(Data extracted from a collection)
· · · · ·

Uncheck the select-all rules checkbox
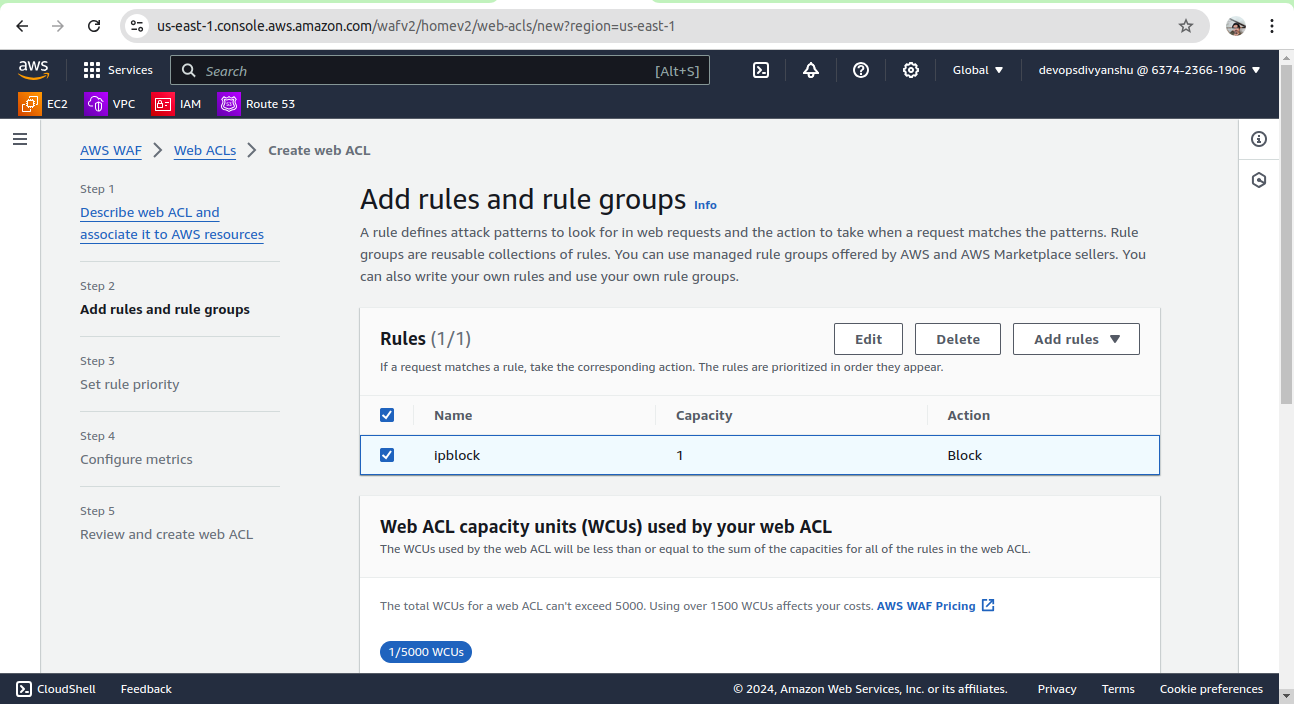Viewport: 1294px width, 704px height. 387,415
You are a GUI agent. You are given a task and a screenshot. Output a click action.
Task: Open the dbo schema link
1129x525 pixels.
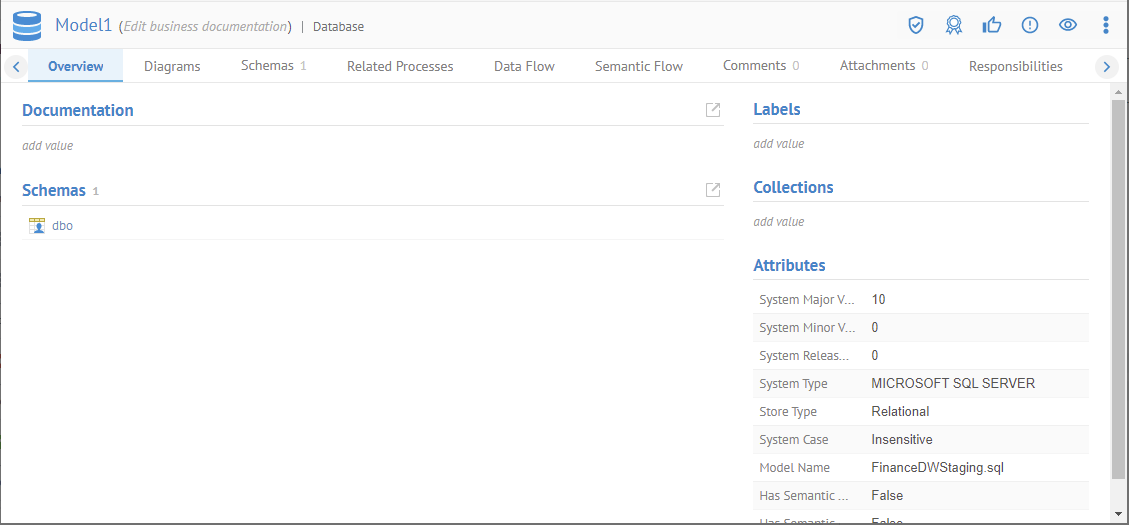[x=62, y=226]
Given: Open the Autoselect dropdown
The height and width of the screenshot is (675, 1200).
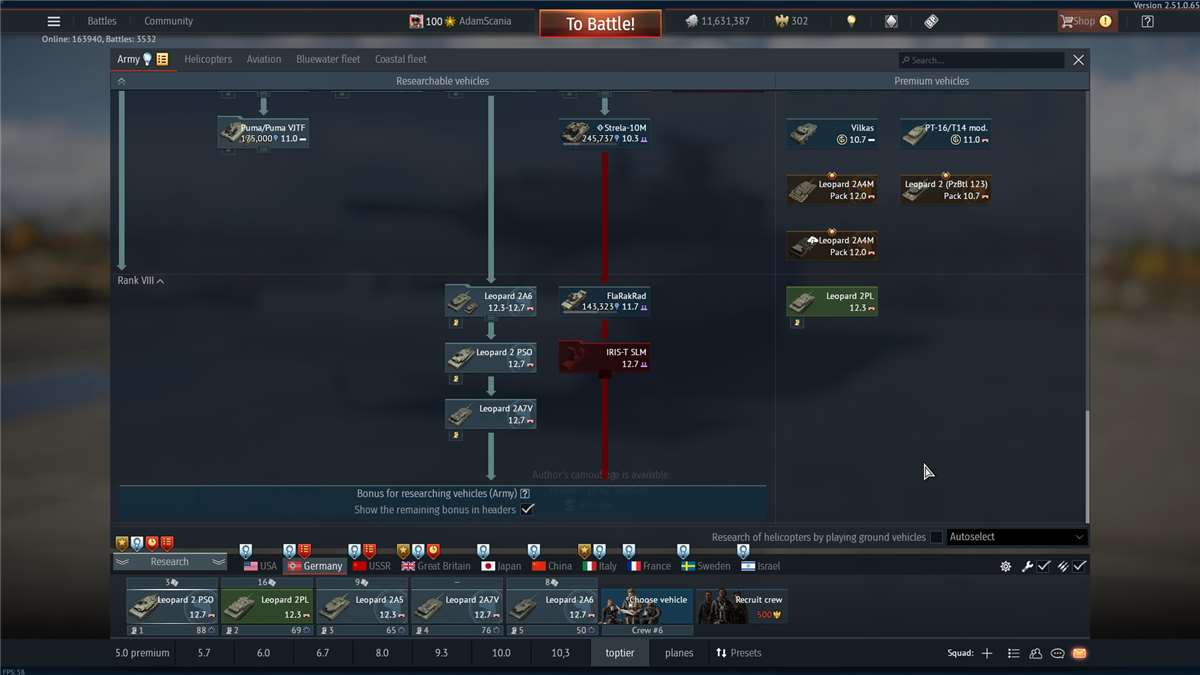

· · · · ·

The task -> Count the lines of the data that include the string "screenshot", and give only that number.

Exercise output -> 2